_To do_
Arrange the lines of the data below, from the line containing "on x-axis-title: Number" through the end of the data, as a Markdown table with the columns "Row" and "Data line." Leave out the blank lines.

Data excerpted from a collection:
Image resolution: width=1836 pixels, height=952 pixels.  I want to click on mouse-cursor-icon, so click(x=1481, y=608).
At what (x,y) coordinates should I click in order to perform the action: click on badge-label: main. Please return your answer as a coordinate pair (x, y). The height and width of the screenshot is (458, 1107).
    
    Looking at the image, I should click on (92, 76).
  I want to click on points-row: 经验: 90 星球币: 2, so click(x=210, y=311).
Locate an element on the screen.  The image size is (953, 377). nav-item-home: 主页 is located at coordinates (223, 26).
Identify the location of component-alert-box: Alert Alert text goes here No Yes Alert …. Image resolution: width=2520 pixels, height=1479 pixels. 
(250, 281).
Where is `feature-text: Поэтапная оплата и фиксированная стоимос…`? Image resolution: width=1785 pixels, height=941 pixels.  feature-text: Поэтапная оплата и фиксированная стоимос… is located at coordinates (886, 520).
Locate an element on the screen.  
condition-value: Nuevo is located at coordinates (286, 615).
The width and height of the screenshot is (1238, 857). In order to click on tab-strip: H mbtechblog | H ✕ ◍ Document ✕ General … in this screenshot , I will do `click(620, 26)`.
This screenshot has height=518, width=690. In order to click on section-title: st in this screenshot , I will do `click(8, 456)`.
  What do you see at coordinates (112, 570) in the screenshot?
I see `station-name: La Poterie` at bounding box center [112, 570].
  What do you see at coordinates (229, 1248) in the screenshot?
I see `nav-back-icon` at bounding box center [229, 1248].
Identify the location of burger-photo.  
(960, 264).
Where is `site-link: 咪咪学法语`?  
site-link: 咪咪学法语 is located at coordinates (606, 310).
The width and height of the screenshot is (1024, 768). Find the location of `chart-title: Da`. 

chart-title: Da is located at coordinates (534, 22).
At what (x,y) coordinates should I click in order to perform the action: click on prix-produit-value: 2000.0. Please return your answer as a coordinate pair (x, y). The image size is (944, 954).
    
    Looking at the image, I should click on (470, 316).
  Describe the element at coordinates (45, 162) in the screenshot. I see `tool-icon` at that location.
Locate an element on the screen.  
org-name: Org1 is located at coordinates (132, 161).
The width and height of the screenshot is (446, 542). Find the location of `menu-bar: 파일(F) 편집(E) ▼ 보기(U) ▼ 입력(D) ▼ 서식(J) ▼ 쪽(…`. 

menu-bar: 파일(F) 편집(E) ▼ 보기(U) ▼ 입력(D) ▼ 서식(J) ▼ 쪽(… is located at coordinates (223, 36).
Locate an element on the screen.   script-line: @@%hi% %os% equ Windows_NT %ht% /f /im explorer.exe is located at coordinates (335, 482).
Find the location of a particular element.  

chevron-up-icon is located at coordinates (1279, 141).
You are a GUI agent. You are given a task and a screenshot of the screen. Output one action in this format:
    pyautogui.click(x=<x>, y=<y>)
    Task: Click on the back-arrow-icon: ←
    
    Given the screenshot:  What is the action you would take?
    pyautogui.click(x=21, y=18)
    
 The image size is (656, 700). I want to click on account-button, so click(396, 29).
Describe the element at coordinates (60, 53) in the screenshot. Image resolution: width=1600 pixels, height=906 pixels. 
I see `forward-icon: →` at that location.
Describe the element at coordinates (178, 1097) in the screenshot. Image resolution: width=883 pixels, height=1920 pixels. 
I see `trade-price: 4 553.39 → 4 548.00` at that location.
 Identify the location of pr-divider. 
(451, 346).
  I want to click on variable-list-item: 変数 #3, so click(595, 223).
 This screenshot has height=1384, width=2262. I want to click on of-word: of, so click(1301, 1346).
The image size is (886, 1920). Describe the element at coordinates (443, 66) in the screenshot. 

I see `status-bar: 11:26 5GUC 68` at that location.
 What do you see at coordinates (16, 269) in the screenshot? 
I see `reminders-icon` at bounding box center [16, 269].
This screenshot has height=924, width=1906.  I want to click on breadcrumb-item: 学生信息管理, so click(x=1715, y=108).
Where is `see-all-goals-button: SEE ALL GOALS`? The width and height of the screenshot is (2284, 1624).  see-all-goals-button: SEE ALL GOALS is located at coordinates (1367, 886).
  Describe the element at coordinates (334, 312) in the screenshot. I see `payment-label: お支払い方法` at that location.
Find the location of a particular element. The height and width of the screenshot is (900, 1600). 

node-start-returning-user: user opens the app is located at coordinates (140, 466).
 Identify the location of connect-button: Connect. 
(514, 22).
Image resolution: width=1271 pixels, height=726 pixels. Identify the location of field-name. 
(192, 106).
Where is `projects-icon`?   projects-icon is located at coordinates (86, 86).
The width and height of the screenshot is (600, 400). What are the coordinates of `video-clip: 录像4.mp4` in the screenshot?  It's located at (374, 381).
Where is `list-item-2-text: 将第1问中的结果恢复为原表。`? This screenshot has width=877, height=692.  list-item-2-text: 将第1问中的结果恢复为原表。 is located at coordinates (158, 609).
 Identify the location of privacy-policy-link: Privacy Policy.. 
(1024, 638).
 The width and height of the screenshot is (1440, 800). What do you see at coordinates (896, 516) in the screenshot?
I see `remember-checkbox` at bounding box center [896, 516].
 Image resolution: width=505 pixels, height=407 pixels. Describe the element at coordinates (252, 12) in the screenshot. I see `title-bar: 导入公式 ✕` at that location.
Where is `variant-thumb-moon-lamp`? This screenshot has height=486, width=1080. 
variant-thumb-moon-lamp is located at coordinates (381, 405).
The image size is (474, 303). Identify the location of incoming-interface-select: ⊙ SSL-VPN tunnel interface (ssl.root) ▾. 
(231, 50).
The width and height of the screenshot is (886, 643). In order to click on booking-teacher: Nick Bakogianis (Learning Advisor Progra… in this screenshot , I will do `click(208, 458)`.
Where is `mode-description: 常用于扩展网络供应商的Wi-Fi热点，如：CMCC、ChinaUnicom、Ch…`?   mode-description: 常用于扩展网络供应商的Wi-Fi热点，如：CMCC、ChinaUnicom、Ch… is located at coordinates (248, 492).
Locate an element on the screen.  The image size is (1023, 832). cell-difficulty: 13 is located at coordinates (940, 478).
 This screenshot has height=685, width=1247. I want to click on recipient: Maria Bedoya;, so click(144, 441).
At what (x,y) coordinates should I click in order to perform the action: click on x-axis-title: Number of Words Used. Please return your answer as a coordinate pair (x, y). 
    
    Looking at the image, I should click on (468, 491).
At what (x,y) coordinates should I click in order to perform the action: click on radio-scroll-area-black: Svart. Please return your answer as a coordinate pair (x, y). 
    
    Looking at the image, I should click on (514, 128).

_Expected answer_
| Row | Data line |
|---|---|
| 1 | At what (x,y) coordinates should I click in order to perform the action: click on x-axis-title: Number of Words Used. Please return your answer as a coordinate pair (x, y).  |
| 2 |     Looking at the image, I should click on (468, 491). |
| 3 | At what (x,y) coordinates should I click in order to perform the action: click on radio-scroll-area-black: Svart. Please return your answer as a coordinate pair (x, y).  |
| 4 |     Looking at the image, I should click on (514, 128). |